I used a different ICM approach. If JJ calls (instead of folding) and wins, she gains $198,917 in
prize equity. If she calls but loses the hand, she loses $140,250 in prize equity. Her cash EV is therefore
$EV = ~47% * $198,917 - 53% * $140,250
= +$19,158
As long as her chance of winning the hand is at least
41%, she would maximize her cash EV by calling.
Interestingly, 41% is the same result I got when calculating
chip equity. Since she needed to call 2,295K chips for a total pot of 5,550K chips, she only needed a 41% chance of winning (2295/5550) to make calling correct. So the basic pot odds analysis that I was doing while watching the hand on TV has the same result as doing the much more complicated ICM analysis later. In the case of a winner-take-all structure or when it is down to two players, you just have to worry about maximizing chip EV since it is the same as maximizing cash EV.
pkrfce9;152421 wroteif jj folds, her $ev is a shade under 55% of the pool.
if she calls, she loses 53% of the time for a $ev of about 46% of the pool
and she wins 47% of the time for a $ev of about 67% of the pool.
this nets out to a $ev of a call of about 56% of the pool.
so calling is marginally +ev. (given the size of the pool, it is worth about 17k or 1.5+ buyins!)
note, in order for JJ to make this decision, she has to be able to put ted on this exact hand, which i'd say would require an extreme soul read.

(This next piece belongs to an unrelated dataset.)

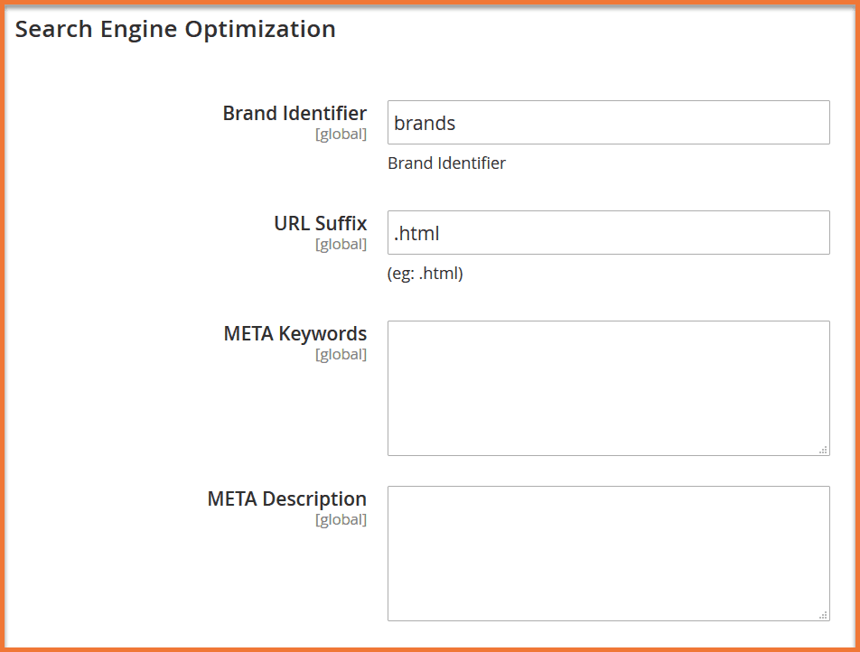The width and height of the screenshot is (860, 652).
Task: Click the META Keywords field label
Action: pos(294,334)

No, she did not need to know his exact hand. She could have used the R.E.M. method (Range, Equity, & Maximize). In other words, if she was able to figure out that she probably had over 40% equity against Ted's RANGE of hands (which includes a significant chance of bluffing), then she would have realized that calling would be the correct EV-maximizing decision. In addition, unless you think that you have a huge skills advantage over Ted Forrest to pass up on an expected gain of over $19,000, then calling is even easier.